The first and only effective martyr to the abolition movement was Elijah P. Lovejoy. He was killed by a mob in Dalton, Illinois, on November 17, 1837, and his personal destruction came to be regarded as a forecast of the fate that all human liberty must suffer if slavery were perpetuated. He won the martyr’s crown because he died and lost, not because he triumphed. His death also affected for a short time members outside of the abolitionists’ ranks. For a decade after Lovejoy’s death, lust for martyrdom permeated abolitionism, and many individuals demonstrated in life what he had demonstrated in death. But without the death ritual their suffering had only a slight impact on the public in general.

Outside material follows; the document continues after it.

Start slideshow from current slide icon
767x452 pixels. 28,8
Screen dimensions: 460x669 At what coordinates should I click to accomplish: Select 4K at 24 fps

Abolitionists offered plentiful examples of such “living” martyrs. Prudence Crandel, a Quaker woman, was arrested after admitting a black girl to her school. She proved that Northerners as well as Southerners would not tolerate the education of black children. Theodore Weld suffered mockery and violence while preaching black freedom and temporarily lost his voice. James G. Birney, a Southerner ex-slaveholder, lost his wealth, prestige, and status when he joined the abolitionists‘ ranks. Thus he was perceived as a martyr to his conscience. Alanson Work, James E. Burr, and George Thompson were jailed and sentenced when caught by Southern and Northern authorities while assisting slaves across the Mississippi River. Amos Dresser was beaten, and Jonathan Walker was humiliated and tortured by proslavery foes, who branded his hand. This branded hand— reminiscent of Jesus‘ bleeding hands—became a symbol of the abolition crusader’s love and charity for the black man. Stephen S. Foster, who preached abolitionism from the pulpit in defiance of church authorities, supplied the movement with a profound example of suffering and tribulations. He declared that in one year church members had dragged him from places of worship twenty-four times, that they had twice thrown him from second-story windows and seriously injured him, that he had paid fines for preaching the Gospel, that he had been forced to escape assassins, and that he had been jailed more times than he could count. Such concrete examples reinforced the ideology of martyrdom, expanded the martyr tradition, and constantly stressed the abolitionist’s willingness to suffer for his goal of freeing the Negro.14 These examples supplied the raw material to the rhetoric of martyrdom.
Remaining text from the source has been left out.